Parent Category: Film and the Arts
Published on Thursday, 30 May 2019 13:03
Written by Jack Angstreich
Scene from The Seasons. Photo: Marty Sohl
The second week of the new season of American Ballet Theater at the Metropolitan Opera House at Lincoln Center thrilled with a program entitled “Ratmansky Trio”—three works commemorating the tenth year as Artist in Residence of the outstanding choreographer, Alexei Ratmansky—which I attended on the evening of Tuesday, May 21st.
The first piece, Songs of Bukovina—commissioned by Ballet Theater and premiered in 2017—is set to excerpts from “Bukovinian Songs [24 Preludes for Piano]” by the distinguished contemporary Russian composer, Leonid Desyatnikov, who has collaborated with Ratmansky several times. The terrific lead couple consisted of Isabella Boylston and Blaine Hoven, with strong support from eight other dancers, including notably Joo Won Ahn.

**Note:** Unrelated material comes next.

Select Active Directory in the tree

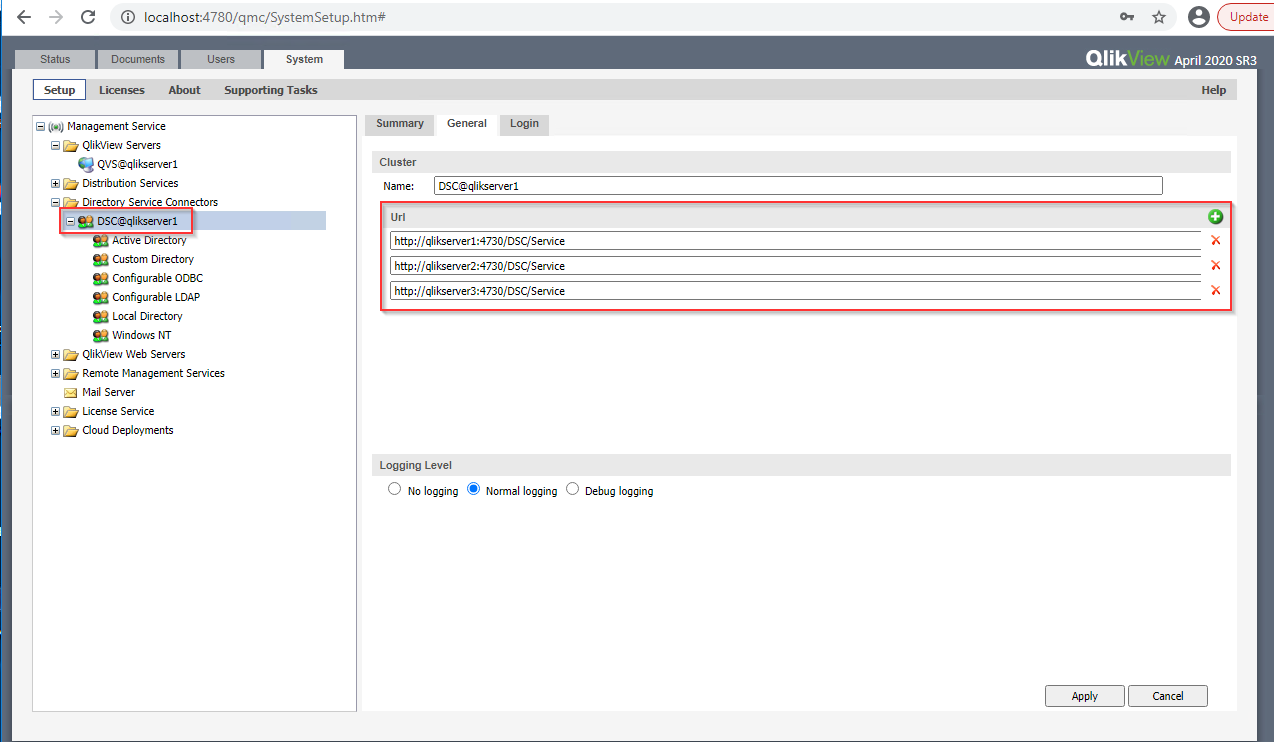point(149,241)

Even more exciting was Ratmansky’s brilliant reinvention—commissioned by Ballet Theater and premiered at the Metropolitan Opera House in 2009—of Sergei Prokofiev’s wonderful On the Dnieper—superbly conducted here by Ormsby Wilkins—with a libretto by the composer and the eminent Serge Lifar, originally commissioned by the Paris Opera and premiered in 1932. The fine cast was led by Cory Stearns as the soldier Sergei, brilliantly paired with two fabulous dancers: Hee Seo as Natalia, his former love, and Christine Shevchenko, as Olga, his former love. James Whiteside excelled as Olga’s fiancé while the always admirable corps de ballet was again in superior form.

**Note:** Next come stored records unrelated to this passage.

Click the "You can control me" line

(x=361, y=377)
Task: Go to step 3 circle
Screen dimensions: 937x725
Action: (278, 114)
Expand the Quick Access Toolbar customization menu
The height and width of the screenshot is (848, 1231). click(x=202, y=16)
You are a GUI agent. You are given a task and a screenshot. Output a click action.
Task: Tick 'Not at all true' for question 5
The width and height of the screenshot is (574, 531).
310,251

Most astonishing of all, however, was the world premiere of the magnificent, new The Seasons, one of Ratmansky’s supreme achievements, set to a glorious score by Alexander Glazunov—dazzlingly conducted here by David LaMarche—composed for the legendary Marius Petipa for a 1900 divertissement, one of his final productions. Ratmansky says about the production, “The Seasonsis a celebration of American Ballet Theater and its dancers. It is a declaration of love, expression of gratitude and gift to the company that has been my home for the last decade.” The striking costumes were designed by Robert Perdziola, with effective lighting by Mark Stanley.
The ballet featured a large, extraordinary cast. In the “Winter” section, Ahn personified the season, along with Zhong-Jing Fang as Frost, Devon Teuscher as Ice, Courtney Lavine as Hail, and Betsy McBride as Snow. For “Spring,” Thomas Forster excelled in the role of Zephyr, together with Cassandra Trenary as The Rose and Breanne Granlund as The Swallow.
The lovely Stella Abrera was marvelous in the “Summer” episode, with Hoven replacing an injured Herman Cornejo as The Faun, and Tyler Maloney and Gabe Stone Shayer as the Satyrs. Finally, in the “Autumn” portion, Calvin Royal III played Bacchus, partnered by Catherine Hurlin as Bacchante. Again, the corps de ballet enchanted. There is more Ratmansky to look forward to in this already impressive season!